Overview of Research in the Drucker Group

 

In recent years a large sector within the quantum-chemistry community has focused on the efficient calculation of electronic excited states [1]. Knowledge of excited-state potential-energy surfaces is essential for making predictions or developing models in the areas of photochemistry, combustion, atmospheric chemistry, and light emission. In some cases, the potential surfaces available from high-level ab initio techniques, such as CASPT2 [2] or MRCI [3], have permitted the simulation of multisurface, multichannel reactions with experimental accuracy. Currently such feats are only possible for very small prototype systems like formaldehyde [4] or O(3P) + C2H4 [5,6].

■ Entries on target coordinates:
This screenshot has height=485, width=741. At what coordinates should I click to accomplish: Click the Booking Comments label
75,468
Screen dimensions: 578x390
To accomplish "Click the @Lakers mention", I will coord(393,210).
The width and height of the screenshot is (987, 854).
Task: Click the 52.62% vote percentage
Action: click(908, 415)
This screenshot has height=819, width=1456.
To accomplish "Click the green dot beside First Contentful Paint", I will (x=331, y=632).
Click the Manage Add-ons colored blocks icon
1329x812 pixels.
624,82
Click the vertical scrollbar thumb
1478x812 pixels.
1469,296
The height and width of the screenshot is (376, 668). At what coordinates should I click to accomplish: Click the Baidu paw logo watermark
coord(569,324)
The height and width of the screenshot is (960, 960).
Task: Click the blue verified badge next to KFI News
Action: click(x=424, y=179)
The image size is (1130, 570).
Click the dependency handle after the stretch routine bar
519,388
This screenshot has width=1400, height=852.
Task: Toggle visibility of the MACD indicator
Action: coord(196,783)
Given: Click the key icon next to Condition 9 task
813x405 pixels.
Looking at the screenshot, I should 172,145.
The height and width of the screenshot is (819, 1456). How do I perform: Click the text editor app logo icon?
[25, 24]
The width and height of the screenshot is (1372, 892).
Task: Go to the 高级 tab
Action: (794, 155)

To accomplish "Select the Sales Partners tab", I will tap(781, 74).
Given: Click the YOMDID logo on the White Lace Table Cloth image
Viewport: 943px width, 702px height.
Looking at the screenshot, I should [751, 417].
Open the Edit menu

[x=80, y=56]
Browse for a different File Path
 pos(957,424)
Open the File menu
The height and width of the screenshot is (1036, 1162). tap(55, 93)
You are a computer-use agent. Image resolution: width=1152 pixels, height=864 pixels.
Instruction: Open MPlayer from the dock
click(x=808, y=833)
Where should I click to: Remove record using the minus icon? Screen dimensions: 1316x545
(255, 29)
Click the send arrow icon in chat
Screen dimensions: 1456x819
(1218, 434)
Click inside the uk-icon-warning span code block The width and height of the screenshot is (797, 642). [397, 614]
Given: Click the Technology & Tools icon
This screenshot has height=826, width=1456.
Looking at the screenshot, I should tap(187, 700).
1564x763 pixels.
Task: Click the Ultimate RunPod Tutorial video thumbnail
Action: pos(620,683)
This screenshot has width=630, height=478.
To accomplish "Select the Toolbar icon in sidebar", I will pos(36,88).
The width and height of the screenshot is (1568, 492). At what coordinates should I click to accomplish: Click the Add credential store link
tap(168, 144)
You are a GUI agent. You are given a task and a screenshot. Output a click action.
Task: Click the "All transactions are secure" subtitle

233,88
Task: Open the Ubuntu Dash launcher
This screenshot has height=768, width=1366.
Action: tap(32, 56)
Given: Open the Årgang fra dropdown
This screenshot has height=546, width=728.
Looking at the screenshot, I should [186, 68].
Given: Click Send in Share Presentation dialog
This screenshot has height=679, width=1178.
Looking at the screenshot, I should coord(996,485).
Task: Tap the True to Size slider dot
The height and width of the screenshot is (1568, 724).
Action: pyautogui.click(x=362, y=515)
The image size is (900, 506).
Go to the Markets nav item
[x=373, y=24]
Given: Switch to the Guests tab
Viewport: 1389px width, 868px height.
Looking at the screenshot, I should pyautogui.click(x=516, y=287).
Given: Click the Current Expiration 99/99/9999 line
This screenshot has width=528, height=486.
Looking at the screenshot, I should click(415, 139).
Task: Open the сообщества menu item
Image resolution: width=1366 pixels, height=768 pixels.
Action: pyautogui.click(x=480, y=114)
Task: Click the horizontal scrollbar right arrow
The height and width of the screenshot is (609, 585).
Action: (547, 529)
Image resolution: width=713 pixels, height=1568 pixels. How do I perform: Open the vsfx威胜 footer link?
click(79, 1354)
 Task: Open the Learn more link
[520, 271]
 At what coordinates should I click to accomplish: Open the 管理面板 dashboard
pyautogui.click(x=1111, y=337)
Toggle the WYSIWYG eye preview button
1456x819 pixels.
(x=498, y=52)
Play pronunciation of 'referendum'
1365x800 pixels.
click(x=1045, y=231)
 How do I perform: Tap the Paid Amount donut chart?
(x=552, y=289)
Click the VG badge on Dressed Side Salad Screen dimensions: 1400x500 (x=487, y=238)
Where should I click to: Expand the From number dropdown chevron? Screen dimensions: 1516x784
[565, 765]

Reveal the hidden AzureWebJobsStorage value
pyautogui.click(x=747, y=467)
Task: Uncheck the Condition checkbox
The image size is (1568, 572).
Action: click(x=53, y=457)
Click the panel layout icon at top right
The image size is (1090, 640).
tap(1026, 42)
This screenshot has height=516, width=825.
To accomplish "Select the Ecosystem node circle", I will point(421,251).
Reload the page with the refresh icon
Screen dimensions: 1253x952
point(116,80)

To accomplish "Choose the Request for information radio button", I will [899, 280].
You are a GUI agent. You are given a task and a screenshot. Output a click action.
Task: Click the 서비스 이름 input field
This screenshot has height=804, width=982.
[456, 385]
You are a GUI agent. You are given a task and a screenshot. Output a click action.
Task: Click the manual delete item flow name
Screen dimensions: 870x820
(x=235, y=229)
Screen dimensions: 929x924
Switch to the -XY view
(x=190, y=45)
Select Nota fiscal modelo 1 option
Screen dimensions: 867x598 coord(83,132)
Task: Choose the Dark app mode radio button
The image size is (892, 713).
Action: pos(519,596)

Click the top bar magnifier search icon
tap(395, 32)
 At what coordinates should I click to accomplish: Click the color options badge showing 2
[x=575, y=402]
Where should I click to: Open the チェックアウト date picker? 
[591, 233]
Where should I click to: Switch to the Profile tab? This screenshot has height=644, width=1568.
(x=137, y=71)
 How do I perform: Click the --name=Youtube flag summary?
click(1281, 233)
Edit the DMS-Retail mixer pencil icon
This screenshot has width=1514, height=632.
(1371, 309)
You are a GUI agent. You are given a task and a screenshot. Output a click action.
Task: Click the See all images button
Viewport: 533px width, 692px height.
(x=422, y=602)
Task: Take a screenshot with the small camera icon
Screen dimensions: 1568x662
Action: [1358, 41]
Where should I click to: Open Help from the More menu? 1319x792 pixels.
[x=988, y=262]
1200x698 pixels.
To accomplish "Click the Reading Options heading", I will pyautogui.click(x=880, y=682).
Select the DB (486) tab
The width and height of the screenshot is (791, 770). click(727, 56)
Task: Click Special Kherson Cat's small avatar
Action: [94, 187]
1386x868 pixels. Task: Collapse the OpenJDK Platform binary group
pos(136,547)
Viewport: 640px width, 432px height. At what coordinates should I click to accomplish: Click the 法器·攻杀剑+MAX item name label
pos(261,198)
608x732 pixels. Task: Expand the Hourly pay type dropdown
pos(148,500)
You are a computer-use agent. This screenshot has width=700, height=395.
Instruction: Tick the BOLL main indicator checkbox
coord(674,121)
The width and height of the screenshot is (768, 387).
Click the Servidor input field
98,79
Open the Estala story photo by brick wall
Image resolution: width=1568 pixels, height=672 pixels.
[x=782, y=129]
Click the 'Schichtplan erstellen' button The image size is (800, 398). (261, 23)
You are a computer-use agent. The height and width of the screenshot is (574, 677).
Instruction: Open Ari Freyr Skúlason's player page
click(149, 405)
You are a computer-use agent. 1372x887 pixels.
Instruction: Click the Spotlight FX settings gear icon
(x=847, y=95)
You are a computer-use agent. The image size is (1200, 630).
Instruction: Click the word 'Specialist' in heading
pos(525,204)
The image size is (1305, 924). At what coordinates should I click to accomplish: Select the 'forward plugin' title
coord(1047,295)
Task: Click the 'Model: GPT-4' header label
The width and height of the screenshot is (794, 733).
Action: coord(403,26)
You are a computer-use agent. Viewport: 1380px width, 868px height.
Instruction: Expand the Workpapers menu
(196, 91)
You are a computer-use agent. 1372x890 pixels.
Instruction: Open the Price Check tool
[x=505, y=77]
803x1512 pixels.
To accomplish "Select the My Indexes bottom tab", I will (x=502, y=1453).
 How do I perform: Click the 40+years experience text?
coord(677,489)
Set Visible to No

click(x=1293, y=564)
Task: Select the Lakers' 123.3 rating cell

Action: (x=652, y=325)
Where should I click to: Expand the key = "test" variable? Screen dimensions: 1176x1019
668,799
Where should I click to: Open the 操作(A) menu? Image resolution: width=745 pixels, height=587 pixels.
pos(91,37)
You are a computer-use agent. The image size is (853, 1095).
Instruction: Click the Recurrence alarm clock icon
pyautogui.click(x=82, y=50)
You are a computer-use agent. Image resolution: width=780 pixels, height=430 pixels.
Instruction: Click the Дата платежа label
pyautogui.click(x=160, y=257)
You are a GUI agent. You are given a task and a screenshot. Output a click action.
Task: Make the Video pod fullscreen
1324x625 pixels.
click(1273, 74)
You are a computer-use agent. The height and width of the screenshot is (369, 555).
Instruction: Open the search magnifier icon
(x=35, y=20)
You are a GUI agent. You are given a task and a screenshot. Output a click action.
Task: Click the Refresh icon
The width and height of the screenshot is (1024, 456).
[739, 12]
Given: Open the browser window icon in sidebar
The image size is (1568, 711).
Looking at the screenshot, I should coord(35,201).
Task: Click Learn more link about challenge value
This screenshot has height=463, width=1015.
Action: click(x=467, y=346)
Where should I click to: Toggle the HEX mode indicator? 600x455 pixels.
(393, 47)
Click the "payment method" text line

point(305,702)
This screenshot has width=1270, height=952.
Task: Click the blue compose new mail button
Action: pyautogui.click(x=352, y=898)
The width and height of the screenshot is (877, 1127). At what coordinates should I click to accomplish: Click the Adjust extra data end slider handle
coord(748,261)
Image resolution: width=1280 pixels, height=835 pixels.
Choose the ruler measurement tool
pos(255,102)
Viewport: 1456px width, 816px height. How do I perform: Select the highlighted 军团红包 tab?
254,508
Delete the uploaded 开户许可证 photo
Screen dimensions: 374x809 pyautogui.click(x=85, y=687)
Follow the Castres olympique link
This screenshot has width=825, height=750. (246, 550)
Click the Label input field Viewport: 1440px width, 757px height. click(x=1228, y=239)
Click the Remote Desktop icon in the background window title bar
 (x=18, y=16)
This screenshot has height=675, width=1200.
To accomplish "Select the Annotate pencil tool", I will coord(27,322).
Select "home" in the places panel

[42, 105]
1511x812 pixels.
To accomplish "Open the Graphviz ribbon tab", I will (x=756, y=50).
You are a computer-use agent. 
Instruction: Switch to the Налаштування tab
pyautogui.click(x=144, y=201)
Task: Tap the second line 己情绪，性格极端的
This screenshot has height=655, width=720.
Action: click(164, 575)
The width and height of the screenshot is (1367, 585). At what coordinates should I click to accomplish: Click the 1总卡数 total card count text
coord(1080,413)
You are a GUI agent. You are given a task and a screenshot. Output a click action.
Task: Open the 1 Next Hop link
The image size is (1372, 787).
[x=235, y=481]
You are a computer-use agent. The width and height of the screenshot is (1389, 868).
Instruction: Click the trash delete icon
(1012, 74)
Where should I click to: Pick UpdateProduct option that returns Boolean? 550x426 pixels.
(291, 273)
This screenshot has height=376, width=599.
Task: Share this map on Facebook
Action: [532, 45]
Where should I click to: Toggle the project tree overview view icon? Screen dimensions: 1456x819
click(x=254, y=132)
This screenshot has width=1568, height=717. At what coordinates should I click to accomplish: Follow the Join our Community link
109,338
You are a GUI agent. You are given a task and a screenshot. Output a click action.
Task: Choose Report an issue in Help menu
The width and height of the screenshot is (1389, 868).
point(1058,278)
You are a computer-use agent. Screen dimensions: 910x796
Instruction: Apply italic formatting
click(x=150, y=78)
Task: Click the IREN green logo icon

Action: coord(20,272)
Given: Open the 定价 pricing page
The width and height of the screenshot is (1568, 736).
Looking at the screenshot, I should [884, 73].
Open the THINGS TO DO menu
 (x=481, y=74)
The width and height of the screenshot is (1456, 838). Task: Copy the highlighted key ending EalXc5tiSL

■ Short task 1:
Name every area the research overview says depends on knowing excited-state potential-energy surfaces.
■ Short task 2:
Write out the entries as a numbered list, from the line with "The image size is (1130, 570)." up to and including the line with "Action: (794, 155)", and skip any blank lines.
The research overview and the entries are unrelated material.

■ Full response 1:
- Photochemistry
- Combustion
- Atmospheric chemistry
- Light emission

■ Full response 2:
1. The image size is (1130, 570).
2. Click the dependency handle after the stretch routine bar
3. 519,388
4. This screenshot has width=1400, height=852.
5. Task: Toggle visibility of the MACD indicator
6. Action: coord(196,783)
7. Given: Click the key icon next to Condition 9 task
8. 813x405 pixels.
9. Looking at the screenshot, I should 172,145.
10. The height and width of the screenshot is (819, 1456). How do I perform: Click the text editor app logo icon?
11. [25, 24]
12. The width and height of the screenshot is (1372, 892).
13. Task: Go to the 高级 tab
14. Action: (794, 155)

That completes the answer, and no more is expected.